> **Prompt**
Please copy the part of the HRNA mission text below that begins at the words "The mission of" and stops after the words "in B.C. (PDF)".

> **Text excerpt**
· · · ·

The mission of HRNA is to promote the advancement of harm reduction nursing through practice, education, research, and advocacy. HRNA strives to achieve its mission through the following actions:
- Serving as a national voice for harm reduction and related nursing issues
- Promoting education and continuous learning opportunities for nurses
- Providing opportunities to share nursing knowledge, expertise and practices
- Encouraging evidence-based harm reduction nursing practices
- Creating a dynamic network to support and mentor nurses across the country
- Advocating for the creation and implementation of harm reduction policies
- Working collaboratively with partners to address structural conditions that create harms
- Advocating for the rights and dignity of people who use drugs and their families
- NNPBC and the HRNA call for the decriminalization of people who use drugs in B.C. (PDF)
- Harm Reduction and Substance Use (PDF)
- Safer injection (PDF)
- Position Statement: Harm Reduction Education in Baccalaureate Nursing Programs (PDF)

· · · ·

> **Entries supplied**
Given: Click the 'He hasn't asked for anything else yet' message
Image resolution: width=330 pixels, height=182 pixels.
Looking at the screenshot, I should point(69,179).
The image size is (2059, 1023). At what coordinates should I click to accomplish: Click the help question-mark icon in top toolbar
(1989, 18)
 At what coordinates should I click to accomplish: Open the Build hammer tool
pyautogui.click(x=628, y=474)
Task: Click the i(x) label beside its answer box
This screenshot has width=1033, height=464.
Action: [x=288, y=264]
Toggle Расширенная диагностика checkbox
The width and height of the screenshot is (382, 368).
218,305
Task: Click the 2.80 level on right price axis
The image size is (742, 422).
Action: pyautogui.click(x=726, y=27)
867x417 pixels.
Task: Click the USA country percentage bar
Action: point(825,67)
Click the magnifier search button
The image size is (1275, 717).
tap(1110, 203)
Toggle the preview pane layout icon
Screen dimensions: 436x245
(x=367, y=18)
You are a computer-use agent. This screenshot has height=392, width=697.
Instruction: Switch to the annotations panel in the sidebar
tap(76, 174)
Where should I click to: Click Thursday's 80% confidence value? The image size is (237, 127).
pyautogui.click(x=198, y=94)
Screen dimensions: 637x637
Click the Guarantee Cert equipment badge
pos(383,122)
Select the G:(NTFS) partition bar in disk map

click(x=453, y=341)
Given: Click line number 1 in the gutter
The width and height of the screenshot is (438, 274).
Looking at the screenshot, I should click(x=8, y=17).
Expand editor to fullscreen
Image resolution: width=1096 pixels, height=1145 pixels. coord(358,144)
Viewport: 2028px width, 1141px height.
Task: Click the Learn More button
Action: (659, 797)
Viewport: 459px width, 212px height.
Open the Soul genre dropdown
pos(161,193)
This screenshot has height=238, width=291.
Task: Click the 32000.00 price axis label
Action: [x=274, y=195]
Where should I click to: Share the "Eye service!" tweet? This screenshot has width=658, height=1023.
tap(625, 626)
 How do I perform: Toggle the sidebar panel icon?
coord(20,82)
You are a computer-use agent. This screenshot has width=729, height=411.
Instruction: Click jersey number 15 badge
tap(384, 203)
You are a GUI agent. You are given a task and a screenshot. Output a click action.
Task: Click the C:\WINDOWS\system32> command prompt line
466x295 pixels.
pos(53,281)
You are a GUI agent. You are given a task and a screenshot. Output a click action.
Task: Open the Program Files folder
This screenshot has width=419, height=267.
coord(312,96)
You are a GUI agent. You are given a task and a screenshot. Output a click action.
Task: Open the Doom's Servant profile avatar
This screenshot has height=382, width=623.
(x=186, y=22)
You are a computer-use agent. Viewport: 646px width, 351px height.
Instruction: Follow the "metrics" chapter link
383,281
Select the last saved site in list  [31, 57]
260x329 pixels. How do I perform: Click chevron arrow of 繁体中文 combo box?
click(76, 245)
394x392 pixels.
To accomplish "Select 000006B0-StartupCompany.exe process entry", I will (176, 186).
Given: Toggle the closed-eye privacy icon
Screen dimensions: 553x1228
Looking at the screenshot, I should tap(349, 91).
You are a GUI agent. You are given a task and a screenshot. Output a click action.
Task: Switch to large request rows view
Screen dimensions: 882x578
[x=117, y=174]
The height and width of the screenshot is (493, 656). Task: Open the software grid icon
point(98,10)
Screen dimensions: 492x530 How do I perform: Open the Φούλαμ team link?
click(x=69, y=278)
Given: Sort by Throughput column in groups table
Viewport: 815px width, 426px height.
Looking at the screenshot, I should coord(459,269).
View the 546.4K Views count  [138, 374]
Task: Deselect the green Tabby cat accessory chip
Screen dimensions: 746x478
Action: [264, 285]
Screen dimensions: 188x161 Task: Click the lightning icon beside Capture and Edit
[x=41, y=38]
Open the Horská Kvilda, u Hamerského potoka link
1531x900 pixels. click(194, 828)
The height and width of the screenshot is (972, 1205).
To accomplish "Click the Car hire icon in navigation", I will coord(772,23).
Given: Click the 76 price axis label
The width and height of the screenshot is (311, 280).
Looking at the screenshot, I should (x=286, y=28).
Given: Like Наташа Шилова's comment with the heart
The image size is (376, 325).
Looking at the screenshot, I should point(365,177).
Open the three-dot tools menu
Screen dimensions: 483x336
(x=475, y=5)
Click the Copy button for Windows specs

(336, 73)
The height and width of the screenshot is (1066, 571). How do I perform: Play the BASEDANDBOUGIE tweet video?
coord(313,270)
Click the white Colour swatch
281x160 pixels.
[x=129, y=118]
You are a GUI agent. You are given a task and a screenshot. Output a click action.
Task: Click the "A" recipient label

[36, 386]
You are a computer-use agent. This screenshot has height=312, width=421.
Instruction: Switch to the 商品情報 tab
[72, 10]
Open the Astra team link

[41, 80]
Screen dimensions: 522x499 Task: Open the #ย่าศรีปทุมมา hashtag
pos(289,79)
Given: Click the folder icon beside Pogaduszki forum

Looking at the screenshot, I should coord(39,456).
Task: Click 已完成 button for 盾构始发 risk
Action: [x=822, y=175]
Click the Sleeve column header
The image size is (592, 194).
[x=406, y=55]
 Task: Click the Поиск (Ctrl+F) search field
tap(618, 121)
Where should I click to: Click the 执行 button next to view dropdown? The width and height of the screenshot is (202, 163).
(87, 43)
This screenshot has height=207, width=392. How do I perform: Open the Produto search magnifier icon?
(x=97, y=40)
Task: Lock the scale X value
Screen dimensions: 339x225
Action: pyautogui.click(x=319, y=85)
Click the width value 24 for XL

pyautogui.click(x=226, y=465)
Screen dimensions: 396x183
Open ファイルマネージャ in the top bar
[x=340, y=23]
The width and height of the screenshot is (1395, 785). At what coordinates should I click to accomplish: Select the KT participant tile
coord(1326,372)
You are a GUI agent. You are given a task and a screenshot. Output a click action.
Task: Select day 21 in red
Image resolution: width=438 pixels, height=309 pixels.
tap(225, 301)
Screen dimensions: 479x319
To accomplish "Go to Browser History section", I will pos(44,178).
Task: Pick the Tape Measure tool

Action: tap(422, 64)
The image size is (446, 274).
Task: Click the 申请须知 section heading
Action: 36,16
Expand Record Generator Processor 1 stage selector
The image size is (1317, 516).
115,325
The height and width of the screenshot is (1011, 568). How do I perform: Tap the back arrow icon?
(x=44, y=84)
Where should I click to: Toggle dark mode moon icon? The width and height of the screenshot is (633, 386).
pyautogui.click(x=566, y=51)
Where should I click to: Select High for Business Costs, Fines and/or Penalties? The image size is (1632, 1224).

· · · ·

> **Solution for this task**
The mission of HRNA is to promote the advancement of harm reduction nursing through practice, education, research, and advocacy. HRNA strives to achieve its mission through the following actions:
- Serving as a national voice for harm reduction and related nursing issues
- Promoting education and continuous learning opportunities for nurses
- Providing opportunities to share nursing knowledge, expertise and practices
- Encouraging evidence-based harm reduction nursing practices
- Creating a dynamic network to support and mentor nurses across the country
- Advocating for the creation and implementation of harm reduction policies
- Working collaboratively with partners to address structural conditions that create harms
- Advocating for the rights and dignity of people who use drugs and their families
- NNPBC and the HRNA call for the decriminalization of people who use drugs in B.C. (PDF)